Fuel for OpenStack

Controller replacement fails: RabbitMQ goes down after node deletion

Bug #1541029 reported by Artem Panchenko on 2016-02-02

This bug affects 1 person

Affects		Status	Importance	Assigned to	Milestone
	Fuel for OpenStack	Fix Released	High	Bogdan Dobrelya	Fuel for OpenStack 9.0
	8.0.x	Fix Released	High	Bogdan Dobrelya	Fuel for OpenStack 8.0

Bug Description

Environment deployment fails if controller node is replaced (old node is removed and new one is added):

2016-02-02 02:39:16 DEBUG [796] Task time summary: dump_rabbitmq_definitions with status error on node 1 took 00:00:22
2016-02-02 02:39:16 DEBUG [796] Task time summary: dump_rabbitmq_definitions with status error on node 2 took 00:00:22
2016-02-02 02:39:16 DEBUG [796] Task time summary: dump_rabbitmq_definitions with status error on node 6 took 00:00:22
2016-02-02 02:39:16 INFO [796] Casting message to Nailgun:{"method"=>"deploy_resp", "args"=> {"task_uuid"=>"31bd49c1-fb2c-412f-962a-11381a7b781a", "nodes"=> [{"uid"=>"1", "status"=>"error", "error_type"=>"deploy", "role"=>"hook", "hook"=>"dump_rabbitmq_definitions", "error_msg"=>"Puppet run failed. Check puppet logs for details"}, {"uid"=>"2", "status"=>"error", "error_type"=>"deploy", "role"=>"hook", "hook"=>"dump_rabbitmq_definitions", "error_msg"=>"Puppet run failed. Check puppet logs for details"}, {"uid"=>"6", "status"=>"error", "error_type"=>"deploy", "role"=>"hook", "hook"=>"dump_rabbitmq_definitions", "error_msg"=>"Puppet run failed. Check puppet logs for details"}], "error"=> "Failed to execute hook 'dump_rabbitmq_definitions' Puppet run failed. Check puppet logs for details"}}
2016-02-02 02:39:16 INFO [796] Casting message to Nailgun:{"method"=>"deploy_resp", "args"=> {"task_uuid"=>"31bd49c1-fb2c-412f-962a-11381a7b781a", "nodes"=> [{"uid"=>"3", "status"=>"error", "role"=>"hook", "error_type"=>"deploy"}, {"uid"=>"5", "status"=>"error", "role"=>"hook", "error_type"=>"deploy"}]}}
2016-02-02 02:39:16 INFO [796] Casting message to Nailgun:{"method"=>"deploy_resp", "args"=> {"task_uuid"=>"31bd49c1-fb2c-412f-962a-11381a7b781a", "status"=>"error", "error"=> "Method granular_deploy.

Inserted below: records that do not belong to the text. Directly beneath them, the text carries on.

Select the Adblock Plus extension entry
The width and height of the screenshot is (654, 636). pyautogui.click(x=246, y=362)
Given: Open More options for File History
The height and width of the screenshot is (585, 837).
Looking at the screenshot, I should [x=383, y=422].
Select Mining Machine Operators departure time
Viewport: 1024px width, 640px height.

Failed to execute hook 'dump_rabbitmq_definitions' Puppet run failed. Check puppet logs for details --- uids: - '1' - '2' - '6' parameters: puppet_modules: /etc/puppet/modules puppet_manifest: /etc/puppet/modules/osnailyfacter/modular/astute/dump_rabbitmq_definitions.pp timeout: 180 cwd: / priority: 100 fail_on_error: true type: puppet id: dump_rabbitmq_definitions . Inspect Astute logs for the details"}}

node-2 2016-02-02T02:39:09.797343 err: (/Stage[main]/Main/Exec[rabbitmq-dump-definitions]/returns) change from notrun to 0 failed: curl -u nova:ok4dJUpvLZunACcORtB0kiqX http://localhost:15672/api/definitions -o /etc/rabbitmq/definitions.full returned 7 instead of one of [0]

root@node-2:~# pcs status | grep -A 2 p_rabbitmq-server
Master/Slave Set: master_p_rabbitmq-server [p_rabbitmq-server]
Masters: [ node-1.test.domain.local ]
Slaves: [ node-2.test.domain.local node-6.test.domain.local ]

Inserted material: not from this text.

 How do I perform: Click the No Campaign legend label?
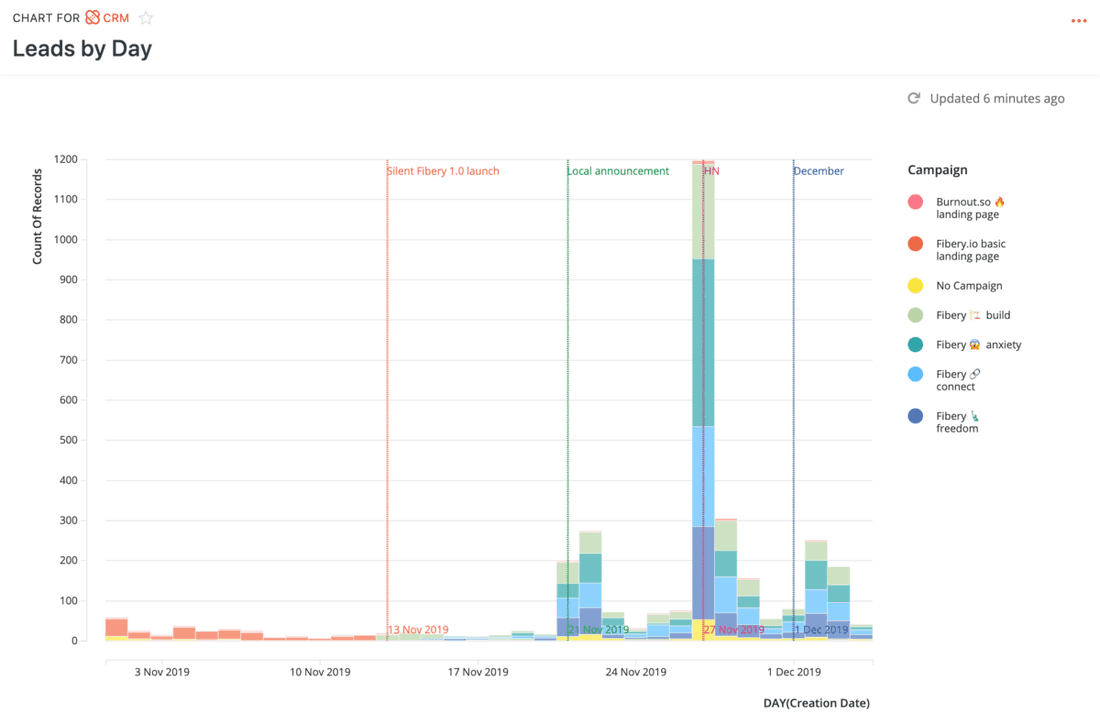click(x=971, y=285)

root@node-2:~# rabbitmqctl cluster_status
Cluster status of node 'rabbit@messaging-node-2' ...
Error: unable to connect to node 'rabbit@messaging-node-2': nodedown
Segmentation fault

Steps to reproduce:

            1. Deploy environment with 3 controllers, 2 computes and 1 compute+cinder nodes
            2. Remove 1 controller node and add 1 controller+cinder node
            3. Deploy changes

Expected result: controller is replaced, deployment is successful, environment passes OSTF

Actual result: deployment of controllers fails on dump_rabbitmq_definitions task

See original description

Tags:

Revision history for this message

Artem Panchenko (apanchenko-8) wrote on 2016-02-02:

fail_error_neutron_tun_ha_addremove-fuel-snapshot-2016-02-02_02-39-22.tar.xz Edit (68.9 MiB, application/octet-stream)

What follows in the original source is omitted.